Let’s do a quick calculation to see how much power our model needs to fly. My power rule assumes that a sport model needs about 75 watts of power per pound of flying weight. We cut that back to 50 watts per pound for our Piper Cub. That means we need 240 watts (4.8*50). With a three cell battery pack, the output voltage is about 11.1, which means that we need about 22 amps of current (240/11.1).

As a safety check, let’s look at the maximum power that our motor can produce. Outrunner motors can produce about 75 watts per ounce. That is a maximum that normally we do not want to exceed and preferably, even approach. Our Axi is therefore good for up to 400 watts (5.5*75). With our battery pack, that works out to a maximum of 36 amps (400/11.1).

#### Battery C Rating

Let’s make sure our battery can handle the maximum current that we might demand from it. The C rating of a battery is just the multiple of its capacity that it can handle in current flow. If our battery pack were to have a C rating of 10 (which would be very low), then it could be discharged at a 4*10=40 amp rate. Since the maximum current that our motor can handle is 36 amps, any battery with a reasonable C rating will meet our needs.

#### Electronic Speed Control (ESC)

Picking a good ESC for our power system is easy. The main challenge is knowing what’s the maximum current that we will need. We already know that: 36 amps. Therefore a 40 amp speed control will work.

#### Propeller

We are on the home stretch! All that’s left is to select the propeller for our Piper Cub. Then we can go fly!

I have good news and bad news here. The bad news is that I don’t have an easy formula for estimating which propeller you need. There are just too many variables that need to be taken into account.

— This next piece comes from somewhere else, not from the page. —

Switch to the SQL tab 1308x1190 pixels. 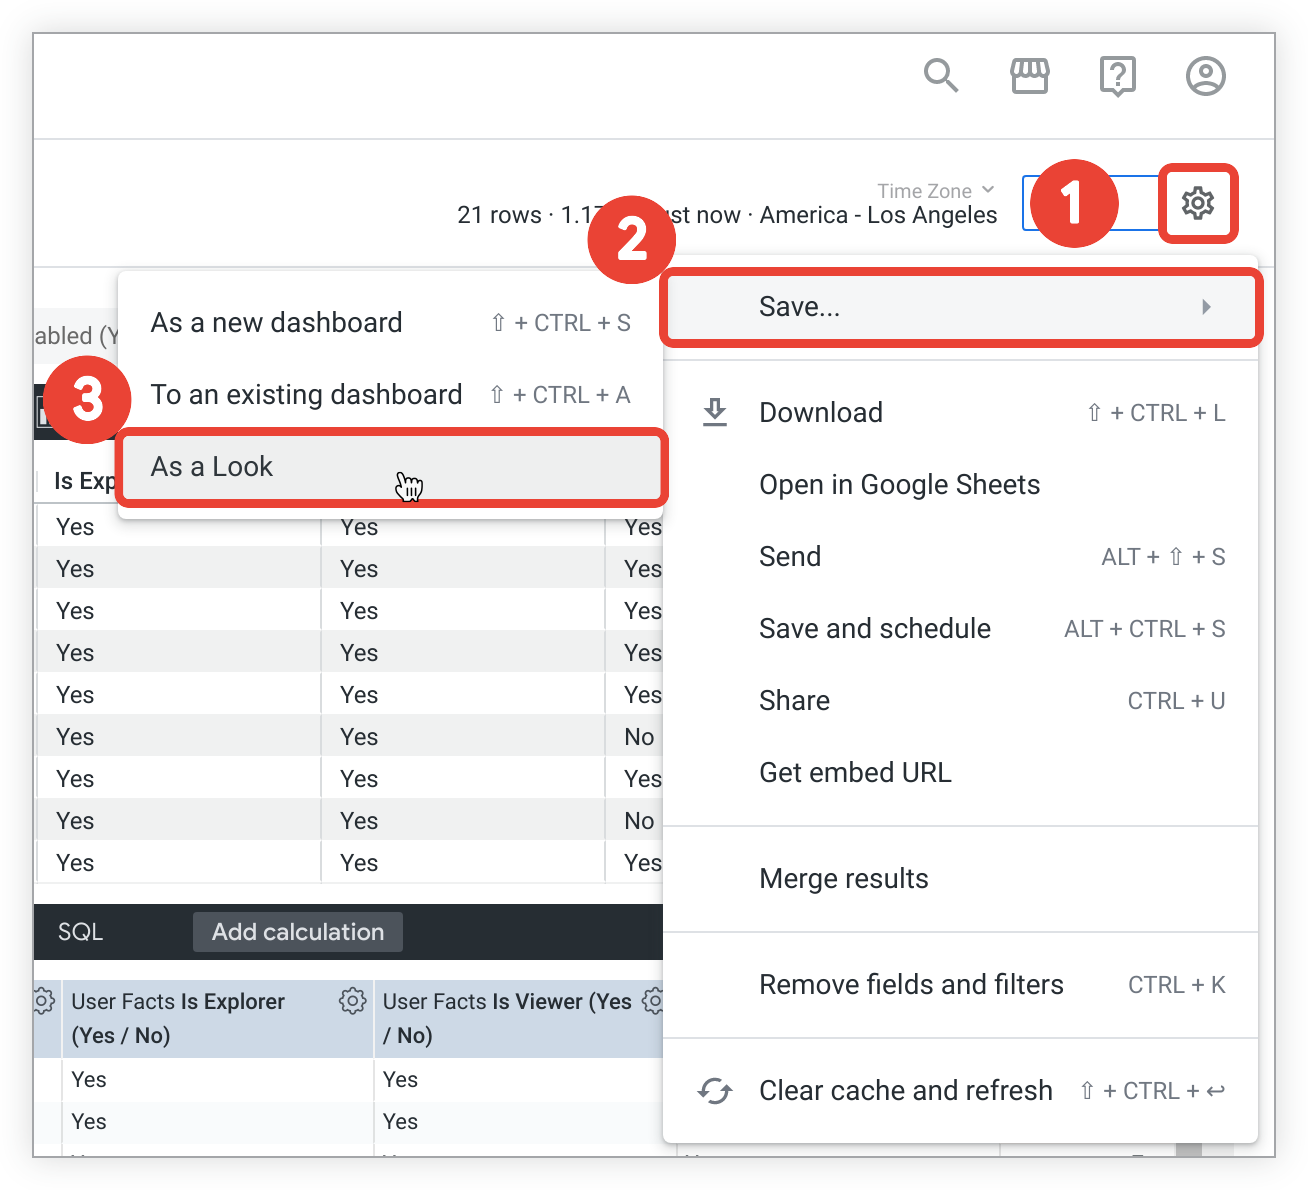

The good news is that propellers are inexpensive, and coming up with a first guess as to what is the right propeller is not hard to do. If the manufacturer doesn’t give you any hints, just look for another motor with about the same size and Kv value. Then buy some different propellers with slightly different diameter and pitch values. Fly them all, and see which one you like better.

In our case, Model Motors recommends a 12×8 propeller when this motor is used in a trainer. I would also buy at least 12×6 and 13×8 propellers for the flight testing.

#### Sanity Check

Before pulling the trigger and spending money to buy all this stuff, let’s step back for a second and do a sanity check. We can cheat a little here since Model Motors gives us a list of recommended configurations for this Axi motor. They say that it can fly a trainer weighing 2.2 kg with a 3S battery pack and a 40 amp ESC. Check, check, check. Okay. Let’s go fly!